Supplied passage:
I can see a lot of problems with the reasoning here but obviously there are a lot of people in the world who still agree with it. It seems like the Church is increasingly grasping at straws with its reference to 'dignity' (whatever that means) and I'm surprised it's still relevant at all today. I know there have been some Orthodox people in this thread and I wonder what their take on this topic is.
Defensible? Not exactly...but I think that may be the point.
The picture of Christianity that I have in my head looks like: "Human reason is reliable only up to a point, beyond which, human beings are obliged to trust in revelation to 'understand' God's purpose for them." The revelation is supposedly provided by God, either by way of intermediaries (scripture and/or its appointed interpreters) or by way of directly communicating some sort of spiritual insight. The content of the insight might e.g. be ethical ("I shouldn't terminate this pregnancy," "I shouldn't acknowledge same-sex couples' right to marry," etc.) or theological ("God is somehow both three persons and one," "God became human in the form of the immaculately conceived Jesus," etc.) - reason by itself would never be able to afford these insights, so God graciously provides them himself.

Data excerpts:
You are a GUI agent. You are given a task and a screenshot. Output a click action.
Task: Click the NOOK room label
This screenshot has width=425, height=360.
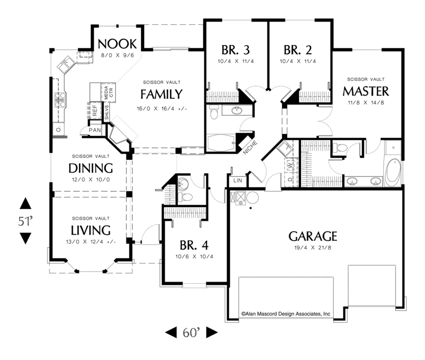coord(117,44)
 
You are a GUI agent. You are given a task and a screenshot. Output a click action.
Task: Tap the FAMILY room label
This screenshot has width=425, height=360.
coord(161,94)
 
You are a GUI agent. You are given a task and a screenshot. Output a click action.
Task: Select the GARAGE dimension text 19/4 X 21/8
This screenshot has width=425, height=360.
coord(313,247)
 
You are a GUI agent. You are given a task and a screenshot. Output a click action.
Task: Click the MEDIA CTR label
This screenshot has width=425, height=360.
coord(108,92)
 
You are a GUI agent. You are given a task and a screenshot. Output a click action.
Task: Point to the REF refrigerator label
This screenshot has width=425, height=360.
coord(95,110)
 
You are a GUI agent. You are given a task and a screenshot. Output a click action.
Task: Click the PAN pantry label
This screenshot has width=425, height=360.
coord(95,130)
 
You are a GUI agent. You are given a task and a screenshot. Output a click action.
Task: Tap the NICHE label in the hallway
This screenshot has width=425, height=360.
coord(250,148)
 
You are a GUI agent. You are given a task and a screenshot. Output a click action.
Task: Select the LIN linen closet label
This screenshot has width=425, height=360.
coord(238,181)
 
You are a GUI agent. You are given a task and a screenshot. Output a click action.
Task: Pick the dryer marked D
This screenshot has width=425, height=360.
coord(290,179)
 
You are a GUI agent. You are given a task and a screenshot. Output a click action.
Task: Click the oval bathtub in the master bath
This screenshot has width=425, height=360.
coord(393,171)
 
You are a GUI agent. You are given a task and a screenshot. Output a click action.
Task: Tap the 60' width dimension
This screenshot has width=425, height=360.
coord(191,332)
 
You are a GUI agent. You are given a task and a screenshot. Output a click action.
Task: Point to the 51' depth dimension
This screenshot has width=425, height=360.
coord(25,221)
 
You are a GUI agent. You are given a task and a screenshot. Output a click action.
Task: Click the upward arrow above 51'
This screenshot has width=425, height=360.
coord(25,203)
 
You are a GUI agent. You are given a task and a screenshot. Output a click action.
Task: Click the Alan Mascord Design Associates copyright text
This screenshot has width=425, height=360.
coord(286,314)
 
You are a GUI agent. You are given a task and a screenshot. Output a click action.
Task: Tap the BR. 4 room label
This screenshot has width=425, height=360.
coord(194,245)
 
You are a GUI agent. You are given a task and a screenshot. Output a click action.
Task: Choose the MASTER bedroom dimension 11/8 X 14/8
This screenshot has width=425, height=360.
coord(366,103)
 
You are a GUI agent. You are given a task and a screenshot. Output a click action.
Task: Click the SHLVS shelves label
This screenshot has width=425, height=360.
coord(107,113)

Aim of the exercise:
In the passage about reason and revelation, by what two means is God's revelation said to be provided?

Reply:
Through intermediaries (scripture and/or its appointed interpreters) or through directly communicating some sort of spiritual insight.